**Supplied entries**
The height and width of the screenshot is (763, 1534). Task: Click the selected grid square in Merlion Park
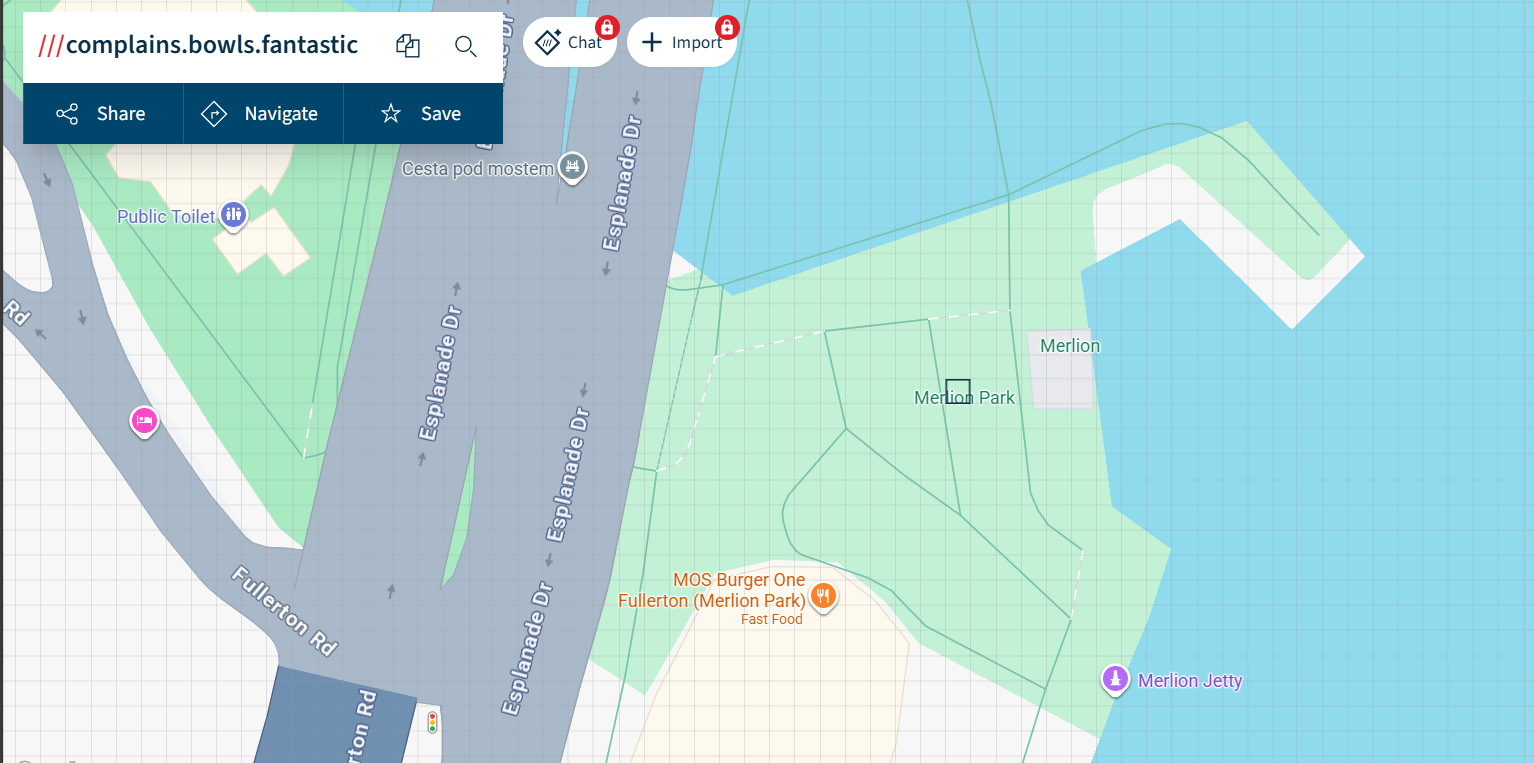958,391
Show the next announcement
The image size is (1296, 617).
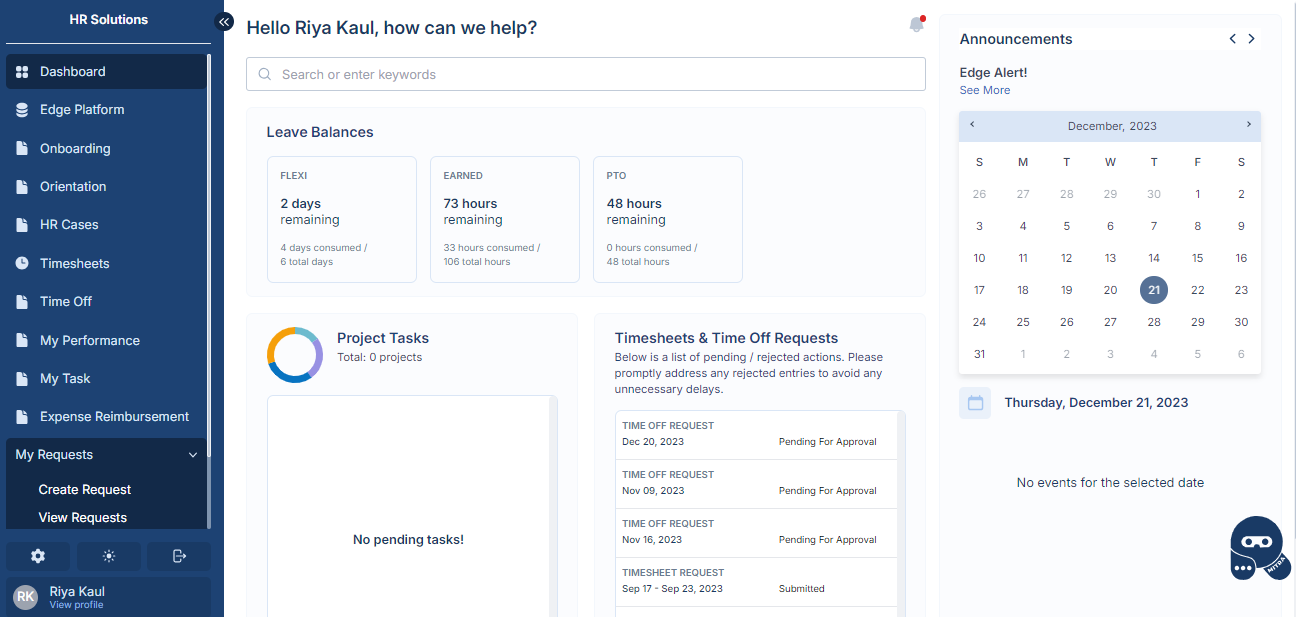click(1251, 39)
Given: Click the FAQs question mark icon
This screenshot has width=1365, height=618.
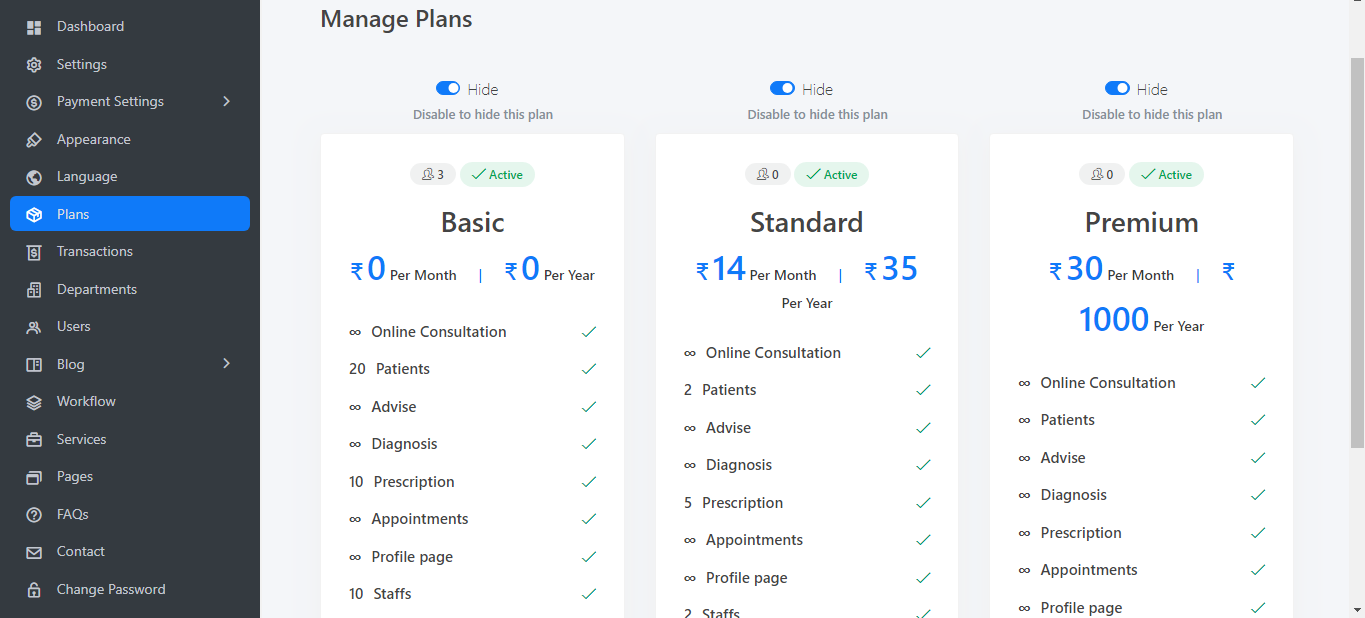Looking at the screenshot, I should 34,515.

**Problem details**
What is needed is an exact repeat of only the lines from the one containing "The image size is (1296, 617)." through the last line of the listing above, both ends included, without the pictures.

**Expected answer**
The image size is (1296, 617).
click(1251, 39)
Given: Click the FAQs question mark icon
This screenshot has width=1365, height=618.
Looking at the screenshot, I should 34,515.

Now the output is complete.